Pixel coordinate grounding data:

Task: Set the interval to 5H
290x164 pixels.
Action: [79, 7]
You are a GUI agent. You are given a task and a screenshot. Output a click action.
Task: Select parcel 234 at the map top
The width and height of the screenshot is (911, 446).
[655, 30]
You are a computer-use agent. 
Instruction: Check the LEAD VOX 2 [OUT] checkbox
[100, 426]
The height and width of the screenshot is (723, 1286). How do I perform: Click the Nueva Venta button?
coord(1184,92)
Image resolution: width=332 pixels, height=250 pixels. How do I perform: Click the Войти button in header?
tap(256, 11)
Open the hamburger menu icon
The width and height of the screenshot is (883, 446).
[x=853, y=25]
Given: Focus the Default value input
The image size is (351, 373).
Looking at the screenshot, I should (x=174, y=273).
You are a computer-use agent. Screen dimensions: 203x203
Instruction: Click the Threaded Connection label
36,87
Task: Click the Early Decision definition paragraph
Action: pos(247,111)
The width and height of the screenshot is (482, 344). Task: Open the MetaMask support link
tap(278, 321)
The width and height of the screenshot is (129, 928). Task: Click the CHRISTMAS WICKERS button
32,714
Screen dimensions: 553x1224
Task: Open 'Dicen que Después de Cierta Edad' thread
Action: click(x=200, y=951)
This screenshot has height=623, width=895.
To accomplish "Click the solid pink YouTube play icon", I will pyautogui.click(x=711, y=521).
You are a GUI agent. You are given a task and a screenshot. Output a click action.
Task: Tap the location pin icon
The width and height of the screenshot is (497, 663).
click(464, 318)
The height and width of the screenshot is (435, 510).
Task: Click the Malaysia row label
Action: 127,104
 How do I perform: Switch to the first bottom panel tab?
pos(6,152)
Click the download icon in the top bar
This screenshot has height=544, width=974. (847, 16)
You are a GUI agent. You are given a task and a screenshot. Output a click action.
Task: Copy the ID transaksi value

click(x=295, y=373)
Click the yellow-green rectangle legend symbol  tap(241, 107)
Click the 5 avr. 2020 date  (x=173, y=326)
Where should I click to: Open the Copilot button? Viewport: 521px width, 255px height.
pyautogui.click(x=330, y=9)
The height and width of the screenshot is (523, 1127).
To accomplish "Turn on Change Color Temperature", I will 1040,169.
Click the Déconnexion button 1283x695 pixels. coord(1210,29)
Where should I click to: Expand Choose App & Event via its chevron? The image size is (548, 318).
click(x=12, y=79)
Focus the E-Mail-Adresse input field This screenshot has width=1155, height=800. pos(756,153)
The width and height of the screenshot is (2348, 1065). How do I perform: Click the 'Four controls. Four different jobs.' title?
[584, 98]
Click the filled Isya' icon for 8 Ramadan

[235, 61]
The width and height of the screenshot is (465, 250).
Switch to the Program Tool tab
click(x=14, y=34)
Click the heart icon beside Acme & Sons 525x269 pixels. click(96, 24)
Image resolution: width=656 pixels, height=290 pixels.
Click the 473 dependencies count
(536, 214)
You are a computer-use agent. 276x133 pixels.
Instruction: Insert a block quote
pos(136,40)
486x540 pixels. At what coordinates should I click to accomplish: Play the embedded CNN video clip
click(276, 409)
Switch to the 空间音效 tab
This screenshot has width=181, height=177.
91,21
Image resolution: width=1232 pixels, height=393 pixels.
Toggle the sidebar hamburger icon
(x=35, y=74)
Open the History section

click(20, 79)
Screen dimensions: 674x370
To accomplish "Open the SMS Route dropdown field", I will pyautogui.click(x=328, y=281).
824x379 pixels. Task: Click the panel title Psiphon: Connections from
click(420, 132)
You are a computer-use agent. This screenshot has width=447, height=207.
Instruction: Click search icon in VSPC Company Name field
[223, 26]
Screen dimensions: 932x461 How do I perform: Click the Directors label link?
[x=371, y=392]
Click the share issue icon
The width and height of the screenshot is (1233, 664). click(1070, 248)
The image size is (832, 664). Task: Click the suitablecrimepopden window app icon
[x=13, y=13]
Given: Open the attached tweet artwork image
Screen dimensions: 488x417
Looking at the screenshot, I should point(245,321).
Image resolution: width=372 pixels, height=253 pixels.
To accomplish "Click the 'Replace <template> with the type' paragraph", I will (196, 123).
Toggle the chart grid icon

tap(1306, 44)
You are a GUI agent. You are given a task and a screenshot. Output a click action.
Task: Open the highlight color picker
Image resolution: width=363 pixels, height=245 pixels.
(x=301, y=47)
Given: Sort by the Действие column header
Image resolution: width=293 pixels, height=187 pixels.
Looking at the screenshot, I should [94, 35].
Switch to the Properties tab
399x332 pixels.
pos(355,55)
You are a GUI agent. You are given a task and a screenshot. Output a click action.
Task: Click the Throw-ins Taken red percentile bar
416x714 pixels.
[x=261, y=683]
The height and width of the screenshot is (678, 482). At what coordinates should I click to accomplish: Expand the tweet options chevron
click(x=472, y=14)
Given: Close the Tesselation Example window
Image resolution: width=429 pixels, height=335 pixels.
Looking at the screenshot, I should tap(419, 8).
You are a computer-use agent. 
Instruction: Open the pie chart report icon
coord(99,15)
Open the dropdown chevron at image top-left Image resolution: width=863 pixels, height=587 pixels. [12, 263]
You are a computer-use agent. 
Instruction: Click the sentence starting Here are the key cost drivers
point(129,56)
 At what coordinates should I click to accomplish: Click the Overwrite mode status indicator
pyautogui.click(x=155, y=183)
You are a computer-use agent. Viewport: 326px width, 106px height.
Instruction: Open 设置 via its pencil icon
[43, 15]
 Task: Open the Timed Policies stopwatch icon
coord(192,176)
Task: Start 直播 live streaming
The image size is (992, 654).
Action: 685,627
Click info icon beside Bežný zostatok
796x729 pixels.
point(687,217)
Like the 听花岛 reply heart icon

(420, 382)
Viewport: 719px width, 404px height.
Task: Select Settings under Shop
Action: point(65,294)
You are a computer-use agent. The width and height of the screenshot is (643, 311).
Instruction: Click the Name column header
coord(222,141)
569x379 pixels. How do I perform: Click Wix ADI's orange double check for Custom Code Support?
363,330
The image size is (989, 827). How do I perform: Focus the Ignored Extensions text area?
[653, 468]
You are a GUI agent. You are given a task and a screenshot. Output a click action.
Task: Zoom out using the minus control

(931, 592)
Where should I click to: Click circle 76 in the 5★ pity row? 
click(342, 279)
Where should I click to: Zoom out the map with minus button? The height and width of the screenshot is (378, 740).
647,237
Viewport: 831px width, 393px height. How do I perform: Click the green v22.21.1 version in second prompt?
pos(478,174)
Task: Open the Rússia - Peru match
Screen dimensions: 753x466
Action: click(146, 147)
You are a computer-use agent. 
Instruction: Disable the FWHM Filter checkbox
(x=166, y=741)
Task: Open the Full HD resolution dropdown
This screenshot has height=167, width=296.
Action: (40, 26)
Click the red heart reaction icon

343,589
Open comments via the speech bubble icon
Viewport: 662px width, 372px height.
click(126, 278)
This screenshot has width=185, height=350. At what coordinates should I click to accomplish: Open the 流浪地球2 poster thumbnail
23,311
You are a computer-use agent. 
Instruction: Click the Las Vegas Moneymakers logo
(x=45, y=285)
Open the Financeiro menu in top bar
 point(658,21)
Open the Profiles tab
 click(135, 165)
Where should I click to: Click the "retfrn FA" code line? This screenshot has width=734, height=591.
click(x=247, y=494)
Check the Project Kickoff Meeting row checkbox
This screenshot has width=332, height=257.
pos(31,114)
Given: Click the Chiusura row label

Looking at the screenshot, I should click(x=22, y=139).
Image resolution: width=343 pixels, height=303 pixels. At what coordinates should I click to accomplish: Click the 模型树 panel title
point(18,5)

[WORK TO COMPLETE]
Would you mind copying all of the records exactly?

[FINISHED TASK]
Task: Set the interval to 5H
290x164 pixels.
Action: [79, 7]
You are a GUI agent. You are given a task and a screenshot. Output a click action.
Task: Select parcel 234 at the map top
The width and height of the screenshot is (911, 446).
[655, 30]
You are a computer-use agent. 
Instruction: Check the LEAD VOX 2 [OUT] checkbox
[100, 426]
The height and width of the screenshot is (723, 1286). How do I perform: Click the Nueva Venta button?
coord(1184,92)
Image resolution: width=332 pixels, height=250 pixels. How do I perform: Click the Войти button in header?
tap(256, 11)
Open the hamburger menu icon
The width and height of the screenshot is (883, 446).
[x=853, y=25]
Given: Focus the Default value input
The image size is (351, 373).
Looking at the screenshot, I should (x=174, y=273).
You are a computer-use agent. Screen dimensions: 203x203
Instruction: Click the Threaded Connection label
36,87
Task: Click the Early Decision definition paragraph
Action: pos(247,111)
The width and height of the screenshot is (482, 344). Task: Open the MetaMask support link
tap(278, 321)
The width and height of the screenshot is (129, 928). Task: Click the CHRISTMAS WICKERS button
32,714
Screen dimensions: 553x1224
Task: Open 'Dicen que Después de Cierta Edad' thread
Action: click(x=200, y=951)
This screenshot has height=623, width=895.
To accomplish "Click the solid pink YouTube play icon", I will pyautogui.click(x=711, y=521).
You are a GUI agent. You are given a task and a screenshot. Output a click action.
Task: Tap the location pin icon
The width and height of the screenshot is (497, 663).
click(464, 318)
The height and width of the screenshot is (435, 510).
Task: Click the Malaysia row label
Action: 127,104
 How do I perform: Switch to the first bottom panel tab?
pos(6,152)
Click the download icon in the top bar
This screenshot has height=544, width=974. (847, 16)
You are a GUI agent. You are given a task and a screenshot. Output a click action.
Task: Copy the ID transaksi value

click(x=295, y=373)
Click the yellow-green rectangle legend symbol  tap(241, 107)
Click the 5 avr. 2020 date  (x=173, y=326)
Where should I click to: Open the Copilot button? Viewport: 521px width, 255px height.
pyautogui.click(x=330, y=9)
The height and width of the screenshot is (523, 1127).
To accomplish "Turn on Change Color Temperature", I will 1040,169.
Click the Déconnexion button 1283x695 pixels. coord(1210,29)
Where should I click to: Expand Choose App & Event via its chevron? The image size is (548, 318).
click(x=12, y=79)
Focus the E-Mail-Adresse input field This screenshot has width=1155, height=800. pos(756,153)
The width and height of the screenshot is (2348, 1065). How do I perform: Click the 'Four controls. Four different jobs.' title?
[584, 98]
Click the filled Isya' icon for 8 Ramadan

[235, 61]
The width and height of the screenshot is (465, 250).
Switch to the Program Tool tab
click(x=14, y=34)
Click the heart icon beside Acme & Sons 525x269 pixels. click(96, 24)
Image resolution: width=656 pixels, height=290 pixels.
Click the 473 dependencies count
(536, 214)
You are a computer-use agent. 276x133 pixels.
Instruction: Insert a block quote
pos(136,40)
486x540 pixels. At what coordinates should I click to accomplish: Play the embedded CNN video clip
click(276, 409)
Switch to the 空间音效 tab
This screenshot has width=181, height=177.
91,21
Image resolution: width=1232 pixels, height=393 pixels.
Toggle the sidebar hamburger icon
(x=35, y=74)
Open the History section

click(20, 79)
Screen dimensions: 674x370
To accomplish "Open the SMS Route dropdown field", I will pyautogui.click(x=328, y=281).
824x379 pixels. Task: Click the panel title Psiphon: Connections from
click(420, 132)
You are a computer-use agent. This screenshot has width=447, height=207.
Instruction: Click search icon in VSPC Company Name field
[223, 26]
Screen dimensions: 932x461 How do I perform: Click the Directors label link?
[x=371, y=392]
Click the share issue icon
The width and height of the screenshot is (1233, 664). click(1070, 248)
The image size is (832, 664). Task: Click the suitablecrimepopden window app icon
[x=13, y=13]
Given: Open the attached tweet artwork image
Screen dimensions: 488x417
Looking at the screenshot, I should point(245,321).
Image resolution: width=372 pixels, height=253 pixels.
To accomplish "Click the 'Replace <template> with the type' paragraph", I will (196, 123).
Toggle the chart grid icon

tap(1306, 44)
You are a GUI agent. You are given a task and a screenshot. Output a click action.
Task: Open the highlight color picker
Image resolution: width=363 pixels, height=245 pixels.
(x=301, y=47)
Given: Sort by the Действие column header
Image resolution: width=293 pixels, height=187 pixels.
Looking at the screenshot, I should [94, 35].
Switch to the Properties tab
399x332 pixels.
pos(355,55)
You are a GUI agent. You are given a task and a screenshot. Output a click action.
Task: Click the Throw-ins Taken red percentile bar
416x714 pixels.
[x=261, y=683]
The height and width of the screenshot is (678, 482). At what coordinates should I click to accomplish: Expand the tweet options chevron
click(x=472, y=14)
Given: Close the Tesselation Example window
Image resolution: width=429 pixels, height=335 pixels.
Looking at the screenshot, I should tap(419, 8).
You are a computer-use agent. 
Instruction: Open the pie chart report icon
coord(99,15)
Open the dropdown chevron at image top-left Image resolution: width=863 pixels, height=587 pixels. [12, 263]
You are a computer-use agent. 
Instruction: Click the sentence starting Here are the key cost drivers
point(129,56)
 At what coordinates should I click to accomplish: Click the Overwrite mode status indicator
pyautogui.click(x=155, y=183)
You are a computer-use agent. Viewport: 326px width, 106px height.
Instruction: Open 设置 via its pencil icon
[43, 15]
 Task: Open the Timed Policies stopwatch icon
coord(192,176)
Task: Start 直播 live streaming
The image size is (992, 654).
Action: 685,627
Click info icon beside Bežný zostatok
796x729 pixels.
point(687,217)
Like the 听花岛 reply heart icon

(420, 382)
Viewport: 719px width, 404px height.
Task: Select Settings under Shop
Action: point(65,294)
You are a computer-use agent. The width and height of the screenshot is (643, 311).
Instruction: Click the Name column header
coord(222,141)
569x379 pixels. How do I perform: Click Wix ADI's orange double check for Custom Code Support?
363,330
The image size is (989, 827). How do I perform: Focus the Ignored Extensions text area?
[653, 468]
You are a GUI agent. You are given a task and a screenshot. Output a click action.
Task: Zoom out using the minus control

(931, 592)
Where should I click to: Click circle 76 in the 5★ pity row? 
click(342, 279)
Where should I click to: Zoom out the map with minus button? The height and width of the screenshot is (378, 740).
647,237
Viewport: 831px width, 393px height. How do I perform: Click the green v22.21.1 version in second prompt?
pos(478,174)
Task: Open the Rússia - Peru match
Screen dimensions: 753x466
Action: click(146, 147)
You are a computer-use agent. 
Instruction: Disable the FWHM Filter checkbox
(x=166, y=741)
Task: Open the Full HD resolution dropdown
This screenshot has height=167, width=296.
Action: (40, 26)
Click the red heart reaction icon

343,589
Open comments via the speech bubble icon
Viewport: 662px width, 372px height.
click(126, 278)
This screenshot has width=185, height=350. At what coordinates should I click to accomplish: Open the 流浪地球2 poster thumbnail
23,311
You are a computer-use agent. 
Instruction: Click the Las Vegas Moneymakers logo
(x=45, y=285)
Open the Financeiro menu in top bar
 point(658,21)
Open the Profiles tab
 click(135, 165)
Where should I click to: Click the "retfrn FA" code line? This screenshot has width=734, height=591.
click(x=247, y=494)
Check the Project Kickoff Meeting row checkbox
This screenshot has width=332, height=257.
pos(31,114)
Given: Click the Chiusura row label

Looking at the screenshot, I should click(x=22, y=139).
Image resolution: width=343 pixels, height=303 pixels. At what coordinates should I click to accomplish: Click the 模型树 panel title
point(18,5)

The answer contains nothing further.